How I improved my workflow with Imagemagick

Published on: February 25, 2015

When working with assets you will often want to change some of them. My personal experience is that I often want to resize images, stitch them together, blur them or convert them from .png to .jpg. When I had to do this I usually sighed, fired up Photoshop, created a batch and then ran everything in my folder through that batch. When I realized I got it wrong I would have to do this again and Photoshop usually crashed at least once in the process as well. Needless to say, I did not enjoy adjusting my assets. Until I didn't have Photoshop anymore...

Changing workstations

In december I switched from an OS X oriented workplace to an Ubuntu oriented workspace which meant that I didn't get to have Photoshop on my machine (without jumping through hoops). This wasn't a problem because I didn't have to work with assets as much as I used to and when I did I would just ask somebody else to do the tedious tasks for me.

But then I remembered Imagemagick. In the past I've used their PHP library to resize images on my webserver, but under the hood that actually uses the Imagemagick command line tool. And since I was working with a Linux machine I figured I could install Imagemagick and use it. And so I did. And it's beautiful.

Start using Imagemagick

Before you can use Imagemagick you have to install it, go to their install page and find the appropriate version for your machine. Surprise, it turns out they have an OS X version as well. After you've installed Imagemagick you should prepare some images to resize.

Resizing images

Resizing images is surprisingly simple. Open up a command line, navigate to the folder where you have your image and type this into your command line.

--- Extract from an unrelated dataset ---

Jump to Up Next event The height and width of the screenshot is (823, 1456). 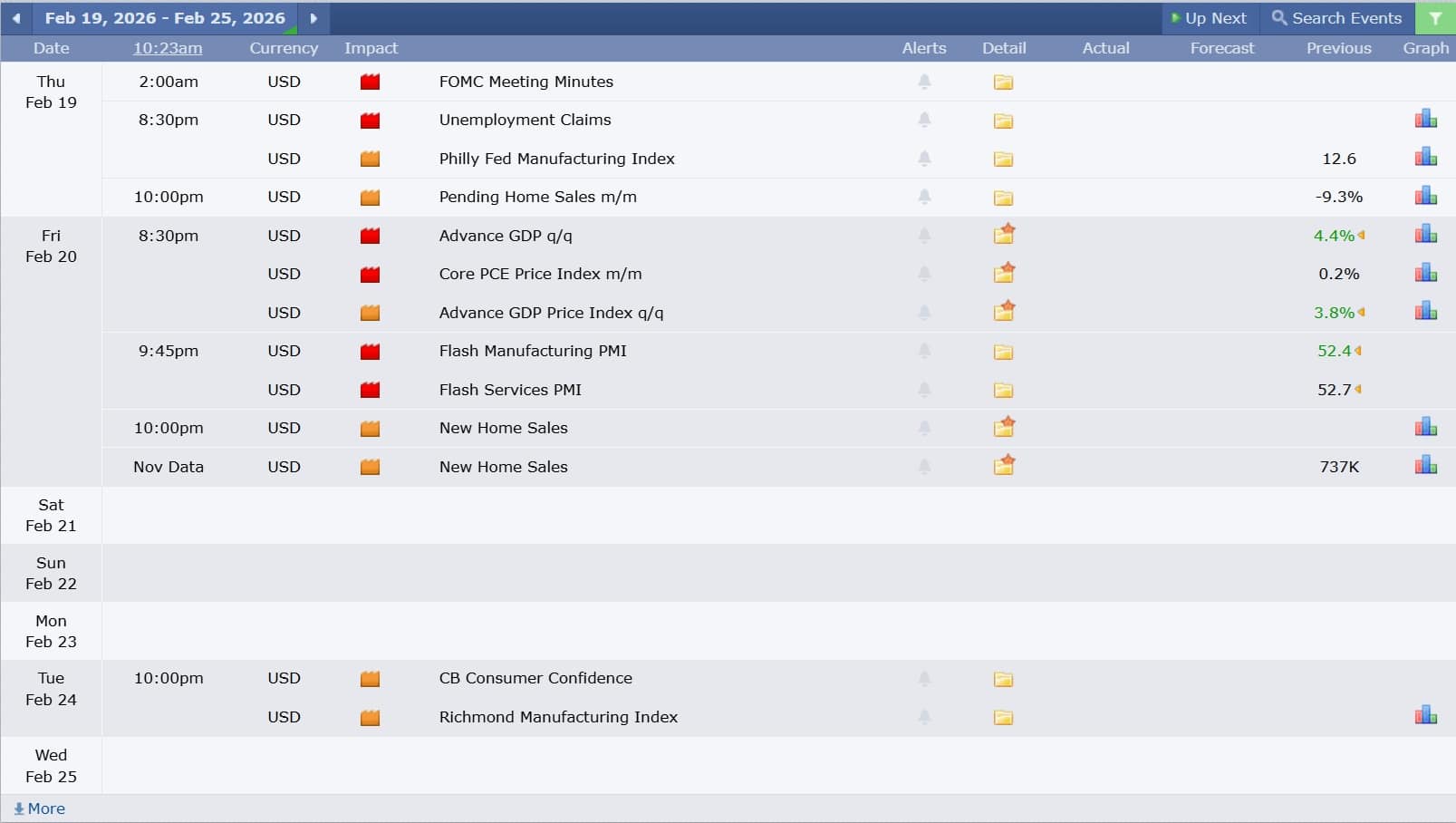click(x=1209, y=18)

convert myimage.jpg -resize 50% myimage_half_size.jpg

This will scale your image down to 50% of it's original size. If you have several images to do this with you might run something like:

for "x" in *.jpg; do convert $x -resize 50% half_size_$x; done;

Pretty simple, right? You can also scale images proportionally to a pixel value like this:

convert myimage.jpg -resize 250x myimage_250.jpg

This will make the image 250px wide and scale the height proportionally. Scaling an image based on height is similar but place the pixel value after the x:

convert myimage.jpg -resize x250 myimage_250h.jpg

Manipulating image quality

After resizing your images you might want to optimize their quality a bit as well. I usually get extremely high quality assets and they can be as large as 2-3Mb sometimes. After resizing they might already be around the 100Kb, but giving up a little quality can take them down to 60-70Kb. Here's the command to do that:

mogrify -quality 60 myimage_lq.jpg

Instead of convert I used mogrify for this snippet. Mogrify is used for in-place manipulating of images, so it overwrites your image. If you don't want this you can just substitute it with convert and use it just like you did earlier.

Wrapping it up

With the commands you've learned in this post it should be easy enough to optimize and manipulate your images in the command line. For more examples check out the usage section on the Imagemagick website. I personally feel like using Imagemagick has improved my workflow and I hope it can (and will) do the same for you.